**Exercise description**
Over all lines in the data below, count those holding "agent" and give only the result.

[Available records Boundary: Start]

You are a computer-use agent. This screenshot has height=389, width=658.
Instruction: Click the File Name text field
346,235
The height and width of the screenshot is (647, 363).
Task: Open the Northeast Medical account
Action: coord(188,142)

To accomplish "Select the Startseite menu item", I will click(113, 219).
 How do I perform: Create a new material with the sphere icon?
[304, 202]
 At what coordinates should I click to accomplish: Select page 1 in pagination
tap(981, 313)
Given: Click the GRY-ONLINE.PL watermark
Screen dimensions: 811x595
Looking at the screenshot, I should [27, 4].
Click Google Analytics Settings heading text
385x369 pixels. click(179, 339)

[Available records Boundary: End]
[Available records Boundary: Start]

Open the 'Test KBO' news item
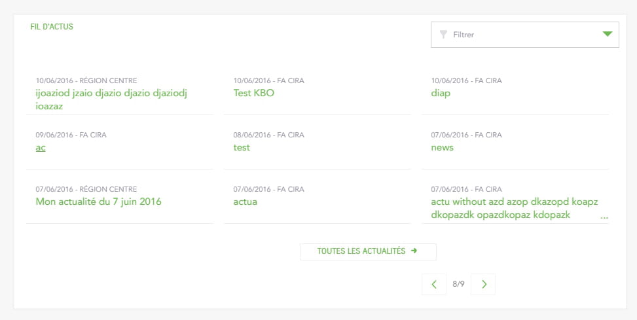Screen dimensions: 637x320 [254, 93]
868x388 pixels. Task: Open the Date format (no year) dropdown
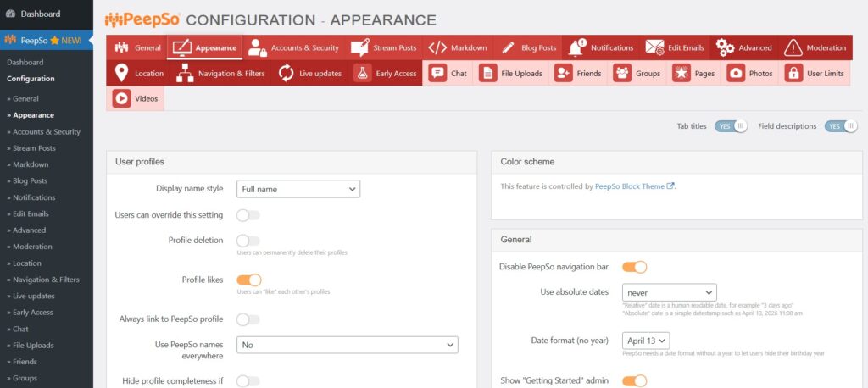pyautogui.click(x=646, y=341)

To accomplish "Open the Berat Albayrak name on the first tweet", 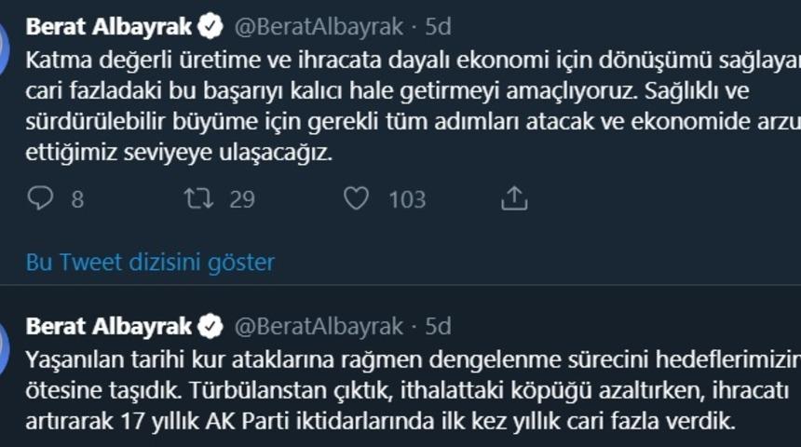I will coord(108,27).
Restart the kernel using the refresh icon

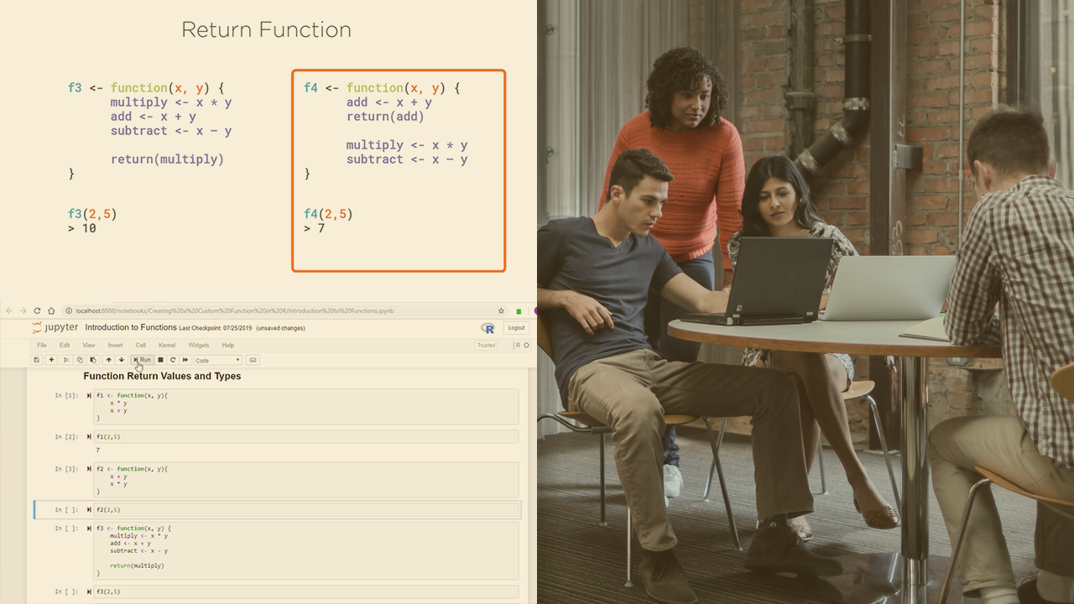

[Available records Boundary: End]
[Available records Boundary: Start]

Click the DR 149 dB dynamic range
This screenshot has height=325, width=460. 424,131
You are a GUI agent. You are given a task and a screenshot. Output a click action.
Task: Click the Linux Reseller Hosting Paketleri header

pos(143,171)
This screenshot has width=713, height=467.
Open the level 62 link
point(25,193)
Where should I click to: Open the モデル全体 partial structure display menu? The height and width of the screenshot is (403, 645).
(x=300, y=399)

[Available records Boundary: End]

**Response to this task**
2